In-Circuit Emulation: How the Microprocessor Evolved Over Time

Thursday, June 11, 2009

Microprocessors weren't always designed with in-circuit emulation in mind. But as the microprocessors evolved, the need to support in-circuit emulation within the microprocessors became obvious. Without microprocessor support, it would be very difficult, if not impossible, to halt the microprocessor anywhere on a specified breakpoint event, let alone reconstruct an instruction disassembly trace. As time went on, many more emulation features were built into the microprocessor. On the 80186 a few pins were implemented. On the 80286, a few pins and a few instructions were implemented. The 80386 expanded these support pins, added a few more instructions, some debug registers, and a few special bus cycles. The 80486 refined these same features, while the Pentium scrapped them all, and completely redesigned all of the ICE features.

In the July "Undocumented Corner," I outlined the differences and advantages that in-circuit emulators held over their software-based debugging counterparts. I delved into the history of Intel's ICE offerings, and promised to continue my ICE discussion by describing how the microprocessor design has evolved with in-circuit emulation in mind. This month, I will continue my discussion of ICEs by describing these changes that occurred within the microprocessor.

ICE Evolution: Internal Hardware Support

Intel's x86 microprocessors seem to have made three evolutionary changes for ICE support. In the beginning, the ICE used a standard microprocessor. This type of ICE achieved its capabilities strictly by monitoring the microprocessor bus. I'm not sure exactly how breakpoints were signaled to the CPU. Most likely they were signaled through some type of non-maskable interrupt, or by asserting a pin that puts the CPU into a hold state. This type of ICE would include the 8088/8086.

The next type of ICE used a modified CPU, commonly called a "bond-out CPU." The bond-out CPU was an ordinary microprocessor with some extraordinary capabilities. This type of CPU was given its name because certain pins were bonded out from the silicon to the external microprocessor pins. These pins were marked as no-connects by Intel, and were usually not connected to anything on the ordinary production silicon. The bond-out version of the microprocessor connected some of these pins to pads of the silicon, giving the microprocessor its special ICE features.
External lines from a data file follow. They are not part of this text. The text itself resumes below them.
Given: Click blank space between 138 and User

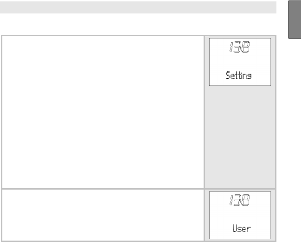Looking at the screenshot, I should coord(240,215).
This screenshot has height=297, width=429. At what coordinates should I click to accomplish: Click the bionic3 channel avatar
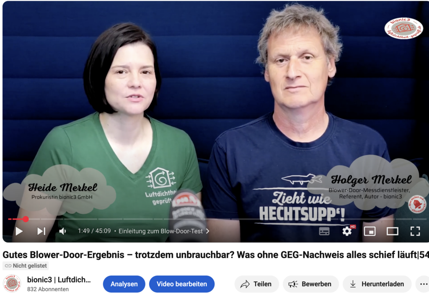click(12, 284)
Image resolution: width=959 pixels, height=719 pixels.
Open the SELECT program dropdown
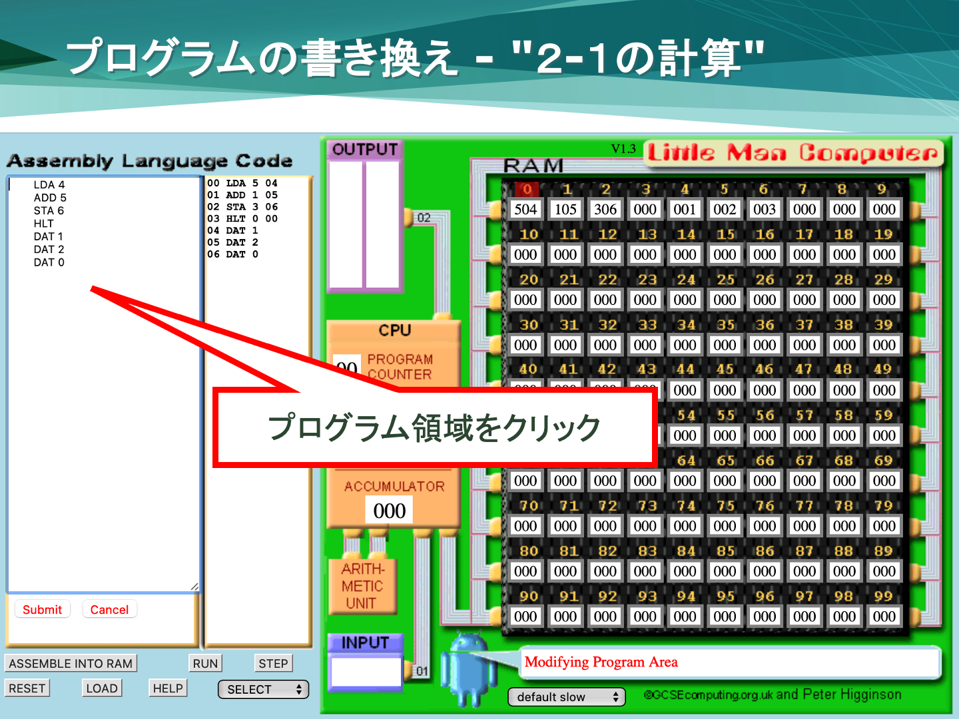pos(264,690)
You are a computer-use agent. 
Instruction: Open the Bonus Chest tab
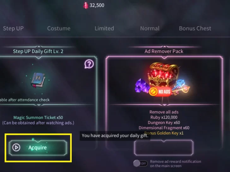coord(195,28)
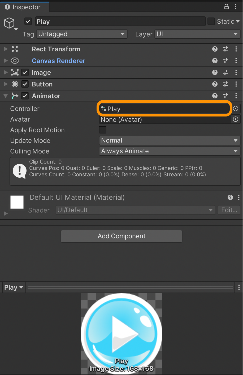Enable the Static checkbox
Image resolution: width=243 pixels, height=375 pixels.
(x=211, y=21)
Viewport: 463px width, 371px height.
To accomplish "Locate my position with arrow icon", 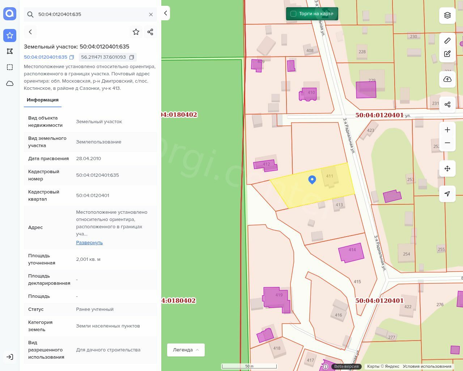I will click(x=447, y=194).
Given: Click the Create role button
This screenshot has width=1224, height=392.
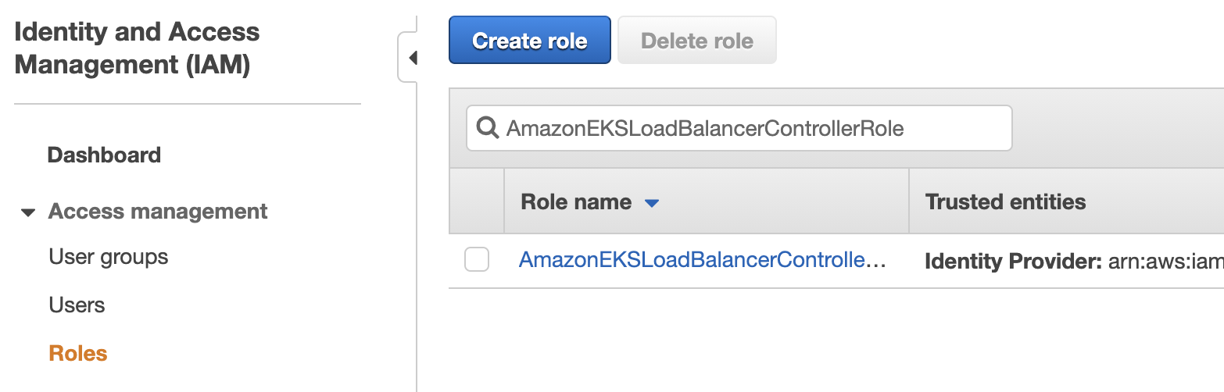Looking at the screenshot, I should 530,40.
This would include all CPUs were produced for all Intel x86 processors from the 80186/88 to the 80486.

The third evolutionary change occurred with the advent of the Pentium processor, and remains in the Pentium Pro processor as well. These microprocessors have "Probe Mode," a special debug mode which is implemented by connecting a handful of signals to the ICE host. These signals are collectively called the probe port, or debug port. (Intel manuals most commonly use the term debug port.) Using the debug port, the ICE may communicate with the CPU at any time, but not necessarily perform all ICE functions until the CPU is in "Probe Mode."

Clearly, Intel was searching for the perfect balance of cost and features needed to support in-circuit emulation. A drastic evolutionary change occurred between the 8086 and 80186. Another big evolutionary change occurred between the 80486 and the Pentium. I believe Intel hit gold with their current ICE implementation. It's a very simple, elegant, and powerful solution. Intel reduced complexity without sacrificing a single ICE-mode feature - the best kind of trade-off.

ICE Evolution: Triggering and Resuming

I know very little about the earliest days of in-circuit emulation support for Intel x86 microprocessors. I believe the 8086 didn't have any direct support for in-circuit emulation. Instead, I believe that breakpoints were triggered by monitoring the bus, and signaling the CPU to hold, or generate a certain type of non-maskable interrupt. Minimal ICE support didn't begin until the 80186 implementation. Full-blown ICE support didn't begin until the 80286 implementation.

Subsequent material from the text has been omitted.